Мне на руки легла тетрадь. Тяжелая тетрадь в черно-белой обложке, на которой виднелись царапины и которая была чуть-чуть согнута, но в остальном нормальная такая тетрадь. Я потерла прохладный картон и, глядя на тетрадь, заметила, как она подрагивает, так как руки у меня вдруг затряслись.

«ПРИКЛЮЧЕНИЯ ПРИНЦЕССЫ-БРОДЯЖКИ

В незапамятные времена жила принцесса-бродяжка. У нее были длинные светлые волнистые волосы и такие голубые глаза, что им завидовало небо. Принцесса жила во дворце со своим любимцем – единорогом, по имени Юник».

Принцесса-бродяжка. Я уже столько лет о ней не думала, что сейчас эта история показалась мне незнакомой.

Гевин вошел на кухню, чтобы освежить горло глотком воды, и увидел меня на стуле с тетрадью на коленях.

– Что получила?

Я подняла тетрадь и показала ему.

– «Принцесса-бродяжка». Это сказка, которую мы сочинили с братом, когда были детьми.

– Вы сочиняли сказки?

Я не была уверена, стоит ли мне обижаться при виде изумления, проступившего на его лице.

– Эту – да.

– Bay. – Он смотрел на меня потрясенно-уважительно. – Круто, мисс Каванаг.

Я провела пальцем по черно-белому узору на обложке.

– Принцесса-бродяжка вместе со своим любимцем единорогом Юником прошла не через одну переделку. К тому же никогда не ждала, чтобы ее спас какой-нибудь принц.

– Крутая телка, да?

Я взглянула на Гевина и увидела одну из его редких ухмылок.

– Это точно.

– Почему вы перестали о ней писать?

Я положила тетрадь на стол.

– Повзрослела.

Гевин подошел к столу, взял тетрадь и пролистал несколько страниц.

– Могу я ее почитать?

– Это не «Маленький принц», но… да. Если хочешь.

Он снова усмехнулся.

– Спасибо. Иногда я тоже пописываю.

– Тогда ты мог бы дать мне почитать что-нибудь из того, что написал, если хочешь, конечно. – Я заглянула в посылку, но не обнаружила ни записки, ни открытки – Чад прислал только тетрадь.

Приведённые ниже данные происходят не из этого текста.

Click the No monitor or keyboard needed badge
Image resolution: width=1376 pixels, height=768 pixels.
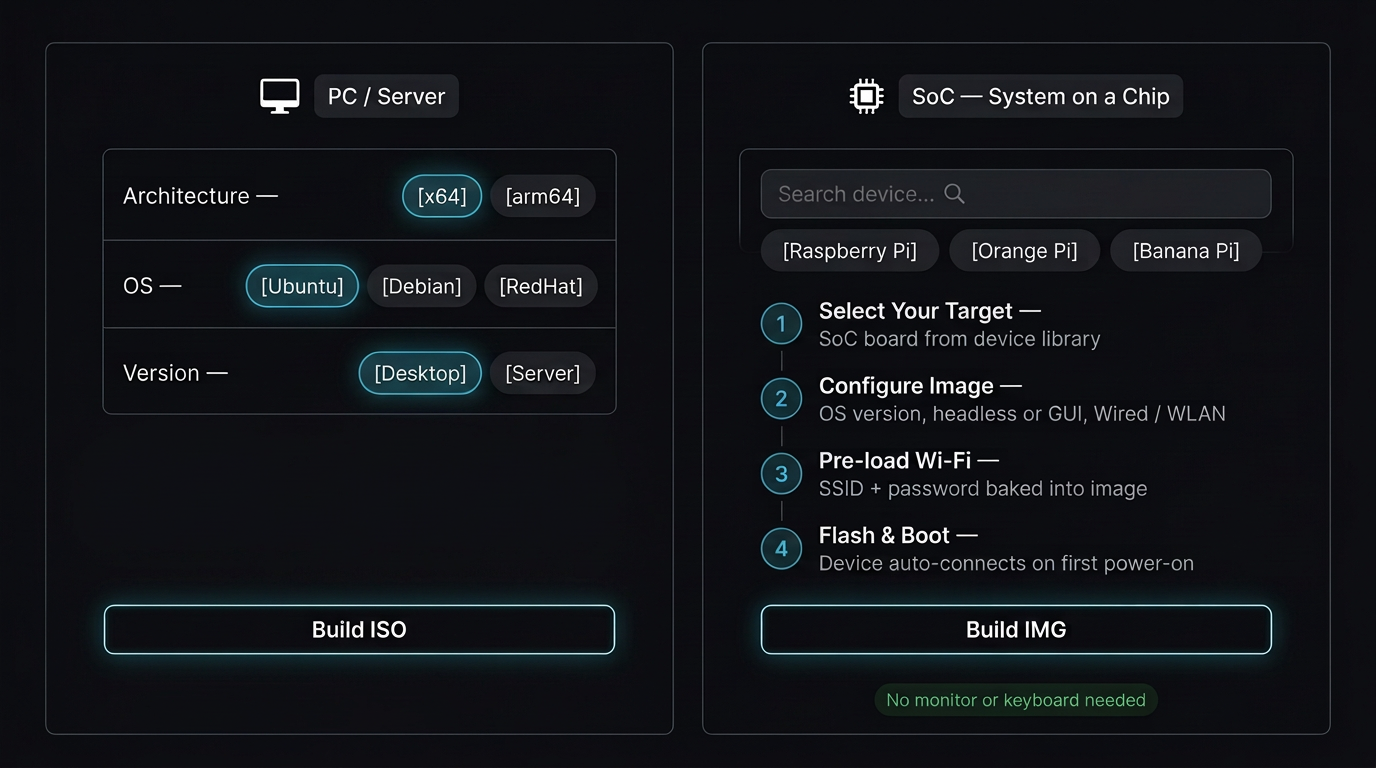(1015, 700)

Гевин перелистнул еще несколько страниц.

– Может быть. Эй! Тут картинки!

Он поднял тетрадь, чтобы я могла увидеть портрет бесстрашной принцессы, выполненный цветными карандашами. Рядом с ней был изображен ее верный друг и спутник Юник. В общем-то он был больше похож на мула с каким-то деформированным выростом на голове, чем на единорога. Горло у меня сжалось при виде этих картинок, выполненных детской рукой в далеком прошлом.

– «Принцесса-бродяжка и Мусорный Монстр», – прочитал Гевин, листая страницы. – «Принцесса и Хрустальная башня».

Она выбралась из нее с помощью молотка.

– «Принцесса и Черный рыцарь».

Это уже был конец тетради.

Кошмар, как давно это было. Почти забылось, но не до конца. Я потянулась к книге.

– Думаю, нам лучше вернуться к покраске, Гевин. Все-таки завтра у нас обоих рабочий день: тебе в школу, мне на работу.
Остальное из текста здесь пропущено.